### EXERCISE
Rewrite the listing lines from the one containing "The width and height of the screenshot is (1389, 868)." through the one containing "tap(610, 792)", inclusive, replacing "thumbnail" with "icon" and leaving everything else unchanged. Give only those lines.

### DATA FOR THE TASK
╔══

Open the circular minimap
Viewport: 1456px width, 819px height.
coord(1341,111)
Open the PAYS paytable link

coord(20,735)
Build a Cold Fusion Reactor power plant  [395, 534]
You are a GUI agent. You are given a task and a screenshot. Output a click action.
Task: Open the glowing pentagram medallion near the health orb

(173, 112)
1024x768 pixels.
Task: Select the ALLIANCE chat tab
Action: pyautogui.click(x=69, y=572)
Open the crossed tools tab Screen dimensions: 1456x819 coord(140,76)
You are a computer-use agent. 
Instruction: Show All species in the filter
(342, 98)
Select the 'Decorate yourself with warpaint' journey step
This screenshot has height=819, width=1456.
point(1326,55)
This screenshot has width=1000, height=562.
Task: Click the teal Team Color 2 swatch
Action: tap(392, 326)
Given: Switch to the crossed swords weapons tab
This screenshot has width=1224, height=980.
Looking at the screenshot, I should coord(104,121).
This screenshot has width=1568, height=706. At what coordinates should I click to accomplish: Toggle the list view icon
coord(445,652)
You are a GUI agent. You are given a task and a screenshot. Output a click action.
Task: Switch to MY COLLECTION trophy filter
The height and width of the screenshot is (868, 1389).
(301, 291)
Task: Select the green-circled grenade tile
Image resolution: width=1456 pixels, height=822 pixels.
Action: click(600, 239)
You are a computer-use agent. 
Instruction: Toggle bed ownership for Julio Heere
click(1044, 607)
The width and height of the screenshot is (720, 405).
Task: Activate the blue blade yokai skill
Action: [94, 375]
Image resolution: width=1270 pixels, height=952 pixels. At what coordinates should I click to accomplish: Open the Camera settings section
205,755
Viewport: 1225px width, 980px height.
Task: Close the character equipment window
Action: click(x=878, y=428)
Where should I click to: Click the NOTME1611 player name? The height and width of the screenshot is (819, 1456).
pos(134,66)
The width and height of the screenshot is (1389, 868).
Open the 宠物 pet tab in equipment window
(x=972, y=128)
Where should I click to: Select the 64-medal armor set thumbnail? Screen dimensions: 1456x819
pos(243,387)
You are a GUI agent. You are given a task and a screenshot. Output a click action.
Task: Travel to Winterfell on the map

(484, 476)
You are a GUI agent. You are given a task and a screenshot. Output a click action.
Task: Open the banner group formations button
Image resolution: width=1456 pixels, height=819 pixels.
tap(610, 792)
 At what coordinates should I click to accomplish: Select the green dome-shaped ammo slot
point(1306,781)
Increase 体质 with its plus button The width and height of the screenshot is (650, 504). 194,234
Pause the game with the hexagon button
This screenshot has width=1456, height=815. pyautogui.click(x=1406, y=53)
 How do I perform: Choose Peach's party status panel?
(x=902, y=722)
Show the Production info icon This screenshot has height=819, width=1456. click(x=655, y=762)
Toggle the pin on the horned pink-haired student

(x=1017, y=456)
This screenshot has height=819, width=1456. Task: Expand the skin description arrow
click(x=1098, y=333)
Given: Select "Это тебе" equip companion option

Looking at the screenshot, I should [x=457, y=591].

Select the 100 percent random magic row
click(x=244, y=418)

╚══

### EXERCISE RESULT
The width and height of the screenshot is (1389, 868).
Open the 宠物 pet tab in equipment window
(x=972, y=128)
Where should I click to: Select the 64-medal armor set icon? Screen dimensions: 1456x819
pos(243,387)
You are a GUI agent. You are given a task and a screenshot. Output a click action.
Task: Travel to Winterfell on the map

(484, 476)
You are a GUI agent. You are given a task and a screenshot. Output a click action.
Task: Open the banner group formations button
Image resolution: width=1456 pixels, height=819 pixels.
tap(610, 792)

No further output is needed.